**EXERCISE OBJECTIVE**
For the entries below, print exactly the lines between the line holding "Task: Open the user profile avatar menu" and the line holding "Toggle the Link", inclusive, and nothing else.

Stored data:
§ §

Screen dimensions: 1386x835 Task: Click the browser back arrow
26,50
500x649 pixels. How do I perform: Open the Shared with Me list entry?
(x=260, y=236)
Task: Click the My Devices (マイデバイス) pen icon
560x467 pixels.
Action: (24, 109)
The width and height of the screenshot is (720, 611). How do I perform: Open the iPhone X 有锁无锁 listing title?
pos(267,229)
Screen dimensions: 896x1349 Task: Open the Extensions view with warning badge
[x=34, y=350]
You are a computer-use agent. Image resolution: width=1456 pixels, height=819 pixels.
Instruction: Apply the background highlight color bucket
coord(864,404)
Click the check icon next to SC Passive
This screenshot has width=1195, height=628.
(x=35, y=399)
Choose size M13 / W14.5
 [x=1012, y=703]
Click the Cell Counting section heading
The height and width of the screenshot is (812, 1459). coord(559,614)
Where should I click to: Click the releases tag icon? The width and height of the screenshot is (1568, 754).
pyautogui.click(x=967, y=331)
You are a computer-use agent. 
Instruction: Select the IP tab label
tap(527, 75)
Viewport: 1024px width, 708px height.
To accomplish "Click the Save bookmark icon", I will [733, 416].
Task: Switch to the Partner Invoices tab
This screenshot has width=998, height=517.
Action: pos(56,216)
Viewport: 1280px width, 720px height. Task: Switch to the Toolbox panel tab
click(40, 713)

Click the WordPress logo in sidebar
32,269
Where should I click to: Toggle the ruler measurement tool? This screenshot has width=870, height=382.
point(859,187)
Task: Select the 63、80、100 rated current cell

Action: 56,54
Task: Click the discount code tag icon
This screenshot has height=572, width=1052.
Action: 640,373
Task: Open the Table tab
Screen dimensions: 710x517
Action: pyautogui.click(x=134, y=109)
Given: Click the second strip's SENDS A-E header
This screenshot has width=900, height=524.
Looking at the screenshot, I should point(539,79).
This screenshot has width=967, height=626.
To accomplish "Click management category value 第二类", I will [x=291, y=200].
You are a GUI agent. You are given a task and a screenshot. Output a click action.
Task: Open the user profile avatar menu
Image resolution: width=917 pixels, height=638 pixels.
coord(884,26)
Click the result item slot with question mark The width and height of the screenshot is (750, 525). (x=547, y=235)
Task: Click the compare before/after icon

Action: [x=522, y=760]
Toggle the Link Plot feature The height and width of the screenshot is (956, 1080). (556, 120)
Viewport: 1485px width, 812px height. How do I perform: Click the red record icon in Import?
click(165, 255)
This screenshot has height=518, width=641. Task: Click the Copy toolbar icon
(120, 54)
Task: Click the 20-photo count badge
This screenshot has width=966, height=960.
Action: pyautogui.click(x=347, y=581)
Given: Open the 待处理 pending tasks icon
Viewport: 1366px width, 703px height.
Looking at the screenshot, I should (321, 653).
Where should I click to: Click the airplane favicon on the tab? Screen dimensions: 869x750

§ §

**OUTPUT OF THE TASK**
Task: Open the user profile avatar menu
Image resolution: width=917 pixels, height=638 pixels.
coord(884,26)
Click the result item slot with question mark The width and height of the screenshot is (750, 525). (x=547, y=235)
Task: Click the compare before/after icon

Action: [x=522, y=760]
Toggle the Link Plot feature The height and width of the screenshot is (956, 1080). (556, 120)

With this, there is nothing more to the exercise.